Mon, Jan 12, 2009 - Page 8 News List

Municipal mergers could hurt the nation

By Lin Cho-shui 林濁水

While the global economic crisis has resulted in unemployment and salary reductions in the private sector, Hong Kong and Singapore have also reduced the wages of their public servants.

President Ma Ying-jeou’s (馬英九) administration, however, is considering raising the wages of civil servants following Cabinet approval of a proposed amendment to the Local Government Act (地方制度法) on Nov. 20 allowing Kaohsiung and Taichung cities and counties to merge into special municipalities.

When a county and a city merge into a municipality under the jurisdiction of the national government, personnel organization will expand and ranks will advance. Last year, when Taipei County was qualified to merge with Taipei City, the county commissioner gleefully planned to promote a great number of government officials and increase the ranks of county government personnel.

But the government under former president Chen Shui-bian (陳水扁) soon realized that the merger was problematic and rushed to halt the process. When Ma took office, he supported the merger plan and said that although Taipei County could not officially merge with Taipei City by next year, it would nevertheless be able to exercise the rights of a special municipality.

Therefore, more than 300 police officers have recently been promoted and the Taipei County government can expand the size of its personnel from 4,100 at present to 15,000. This means that government personnel spending will increase by more than NT$6 billion (US$181 million).

The merger between Taipei county and Taipei City will increase government spending by a frightening amount. The merger between Taichung City and Taichung County would add between NT$4 billion and NT$5 billion in government spending. In most countries, personnel costs account for about 2 percent of GDP. In Japan, the figure is less than 1 percent, while in Taiwan it has reached 4.7 percent. By raising the wages of public servants, the government would only aggravate the condition of its already debt-ridden finances.

Initially, the government emulated Japan’s strategy to expedite urbanization by dividing cites into special municipalities under the direct jurisdiction of the national government and provincial municipalities under direct provincial jurisdiction. With supporting measures, financial resources will be concentrated on cities. As a result, financial expenditures for a special municipality government have now exceeded NT$50,000 per resident while other counties spend less than NT$25,000 per resident. This strategy has widened the division between urban and rural areas.

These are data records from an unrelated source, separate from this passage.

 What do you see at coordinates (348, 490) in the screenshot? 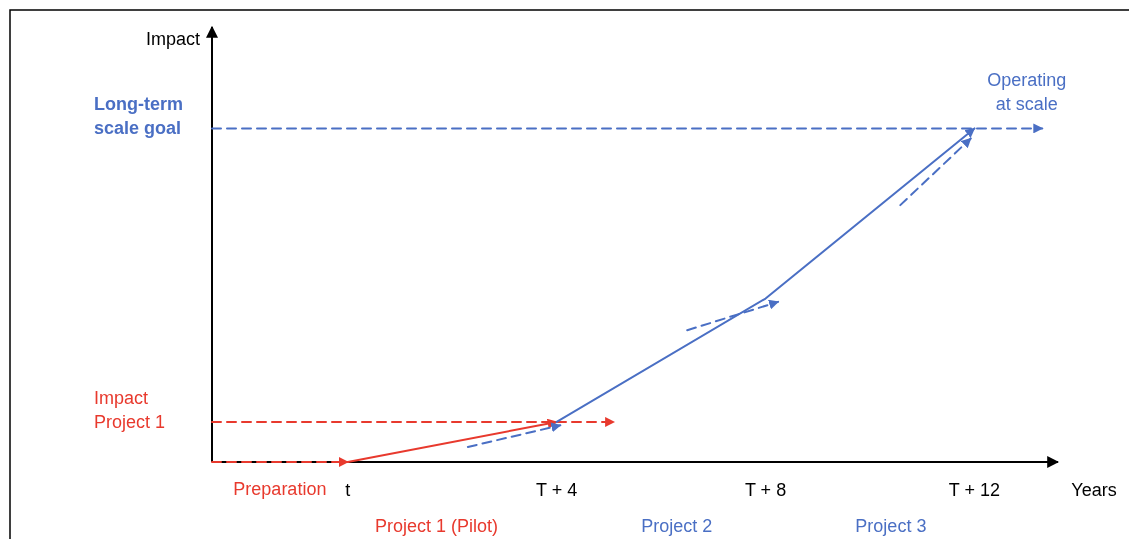
I see `x-tick-label: t` at bounding box center [348, 490].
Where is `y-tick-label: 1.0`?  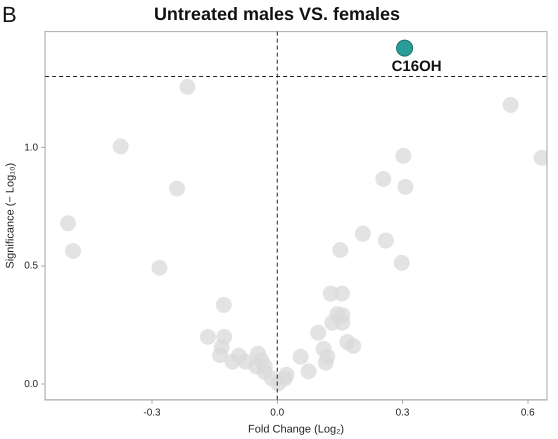 y-tick-label: 1.0 is located at coordinates (32, 148).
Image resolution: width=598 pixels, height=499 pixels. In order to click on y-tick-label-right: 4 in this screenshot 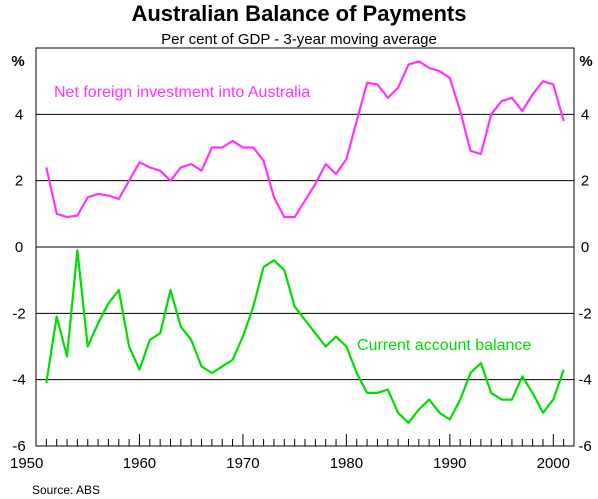, I will do `click(585, 114)`.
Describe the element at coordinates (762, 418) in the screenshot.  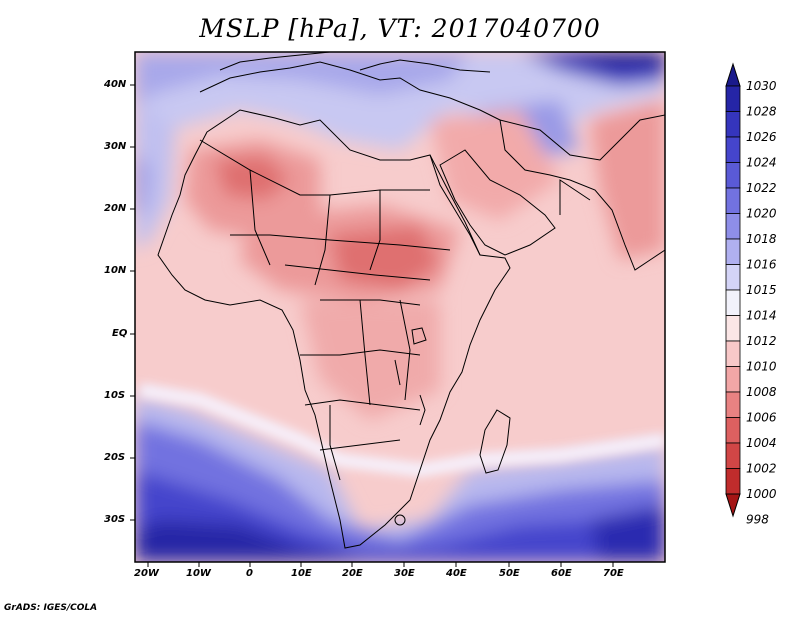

The government should adopt a plan to balance the development of urban and rural areas as soon as the urbanization process has stabilized. However, the government’s plan to merge Taipei and Taichung counties with Taipei and Taichung cities will widen the gap between urban and rural areas. While Taipei and Taichung counties would gain from the mergers, the 15 counties that fail to be upgraded would become poorer.

In addition, the population of Taipei City would increase to 6.75 million. Its financial expenditures would reach NT$3.415 trillion, accounting for 46.7 percent of total government spending on local governments. Taipei City is like Russia before the collapse of the Soviet Union and the situation could lead to constitutional disaster.